Input for this task:
--*--
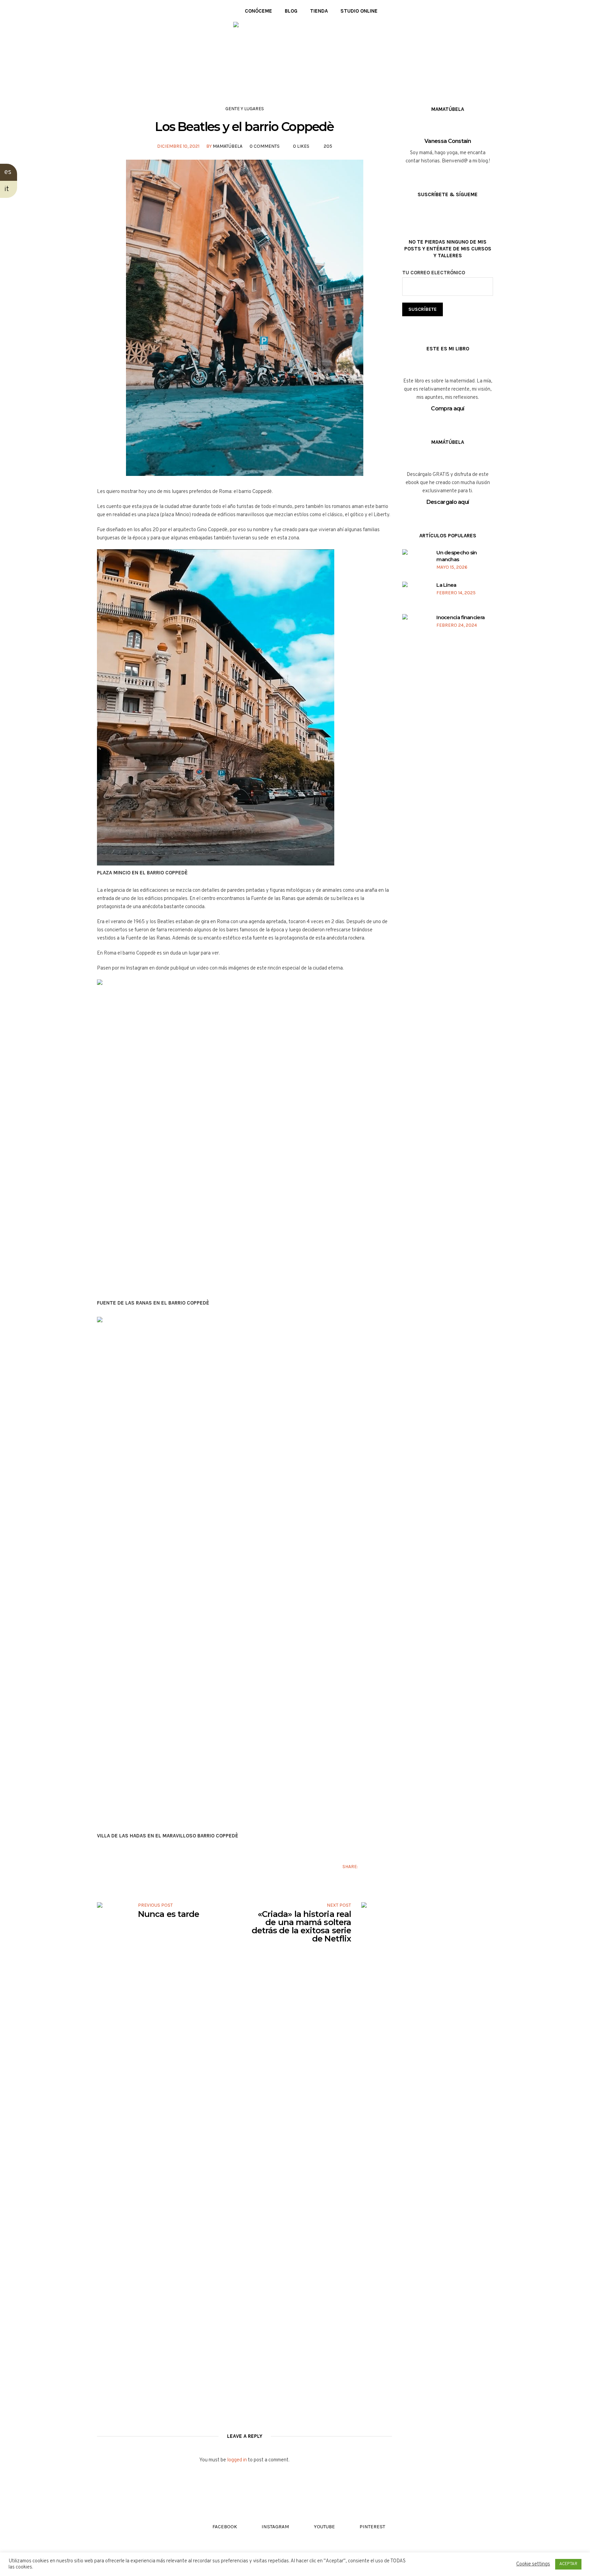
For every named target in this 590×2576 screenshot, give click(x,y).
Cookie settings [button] (533, 2564)
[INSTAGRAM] (109, 11)
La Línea (446, 585)
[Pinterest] (130, 11)
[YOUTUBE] (120, 11)
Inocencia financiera (460, 617)
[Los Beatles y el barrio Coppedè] (244, 318)
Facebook (367, 1866)
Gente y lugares (244, 109)
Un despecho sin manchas (456, 556)
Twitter (378, 1866)
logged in (237, 2460)
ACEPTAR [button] (568, 2564)
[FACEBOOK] (99, 11)
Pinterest (388, 1866)
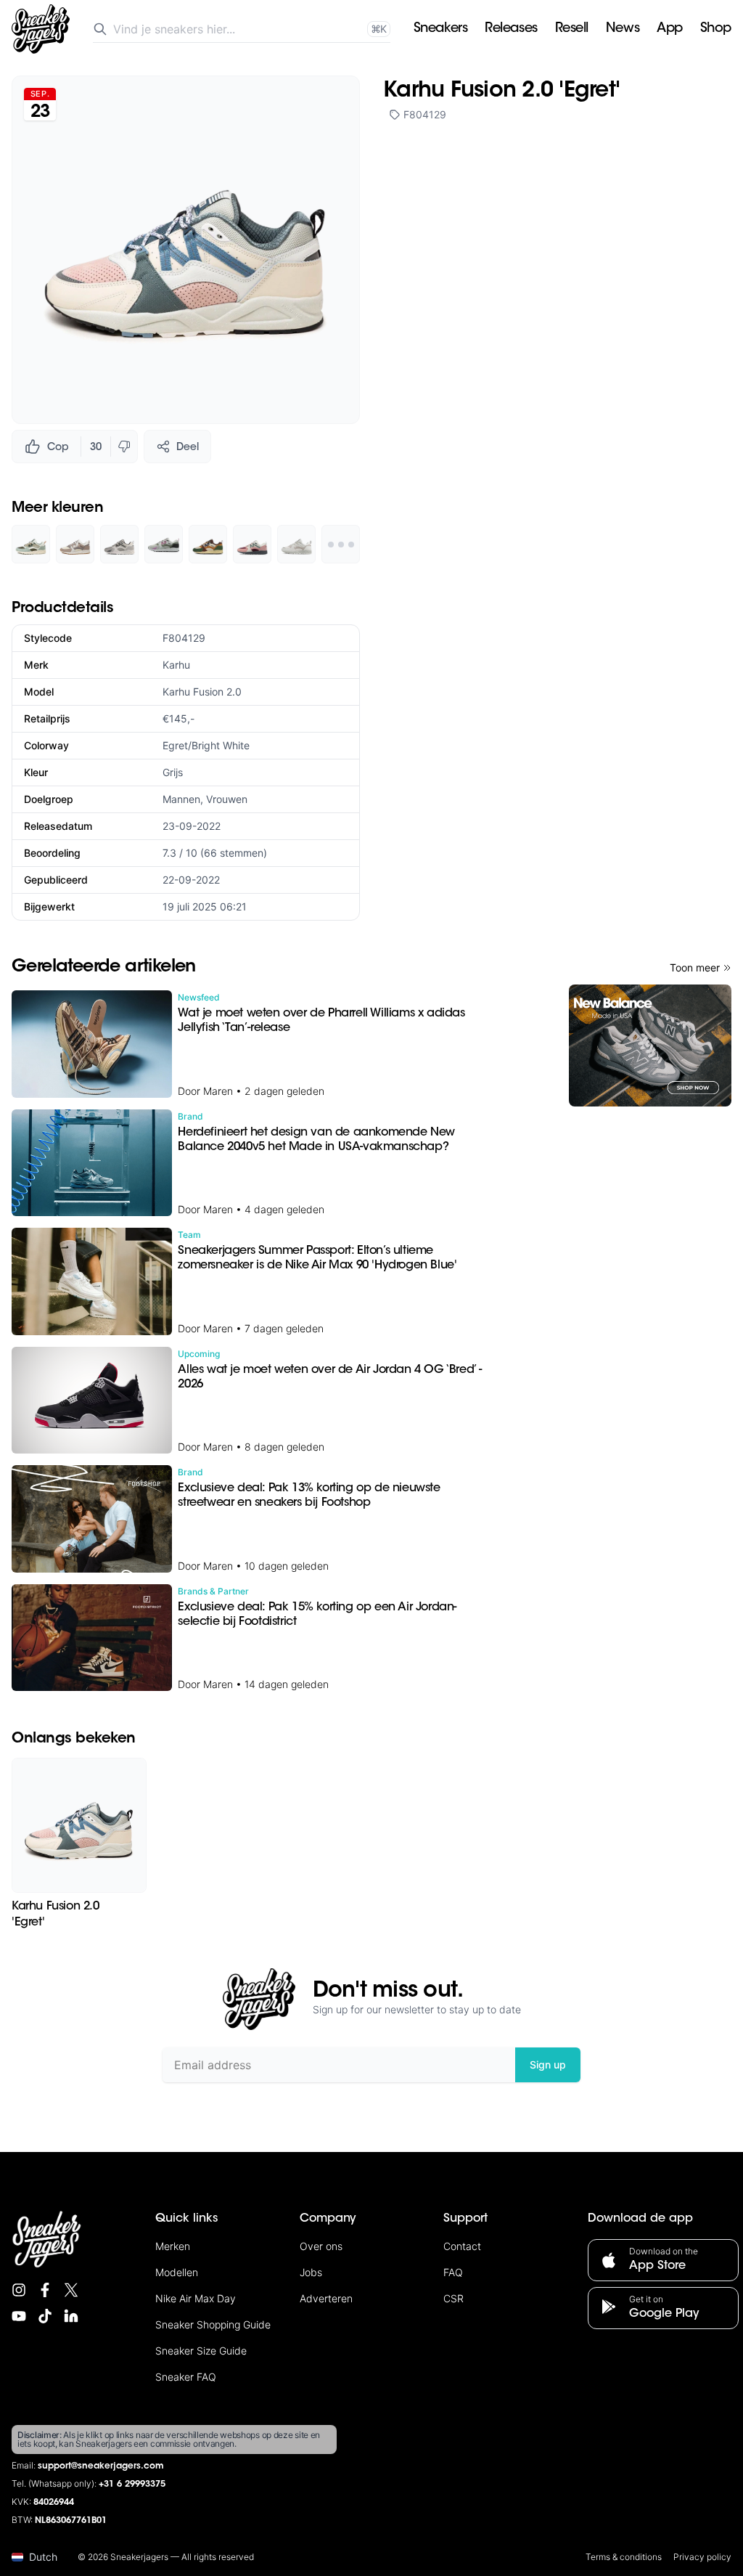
--*--
About this task:
Write the full listing out again with every line unchanged, but include no pictures.

Expected answer:
For every named target in this 590×2576 screenshot, give click(x,y).
Cookie settings [button] (533, 2564)
[INSTAGRAM] (109, 11)
La Línea (446, 585)
[Pinterest] (130, 11)
[YOUTUBE] (120, 11)
Inocencia financiera (460, 617)
[Los Beatles y el barrio Coppedè] (244, 318)
Facebook (367, 1866)
Gente y lugares (244, 109)
Un despecho sin manchas (456, 556)
Twitter (378, 1866)
logged in (237, 2460)
ACEPTAR [button] (568, 2564)
[FACEBOOK] (99, 11)
Pinterest (388, 1866)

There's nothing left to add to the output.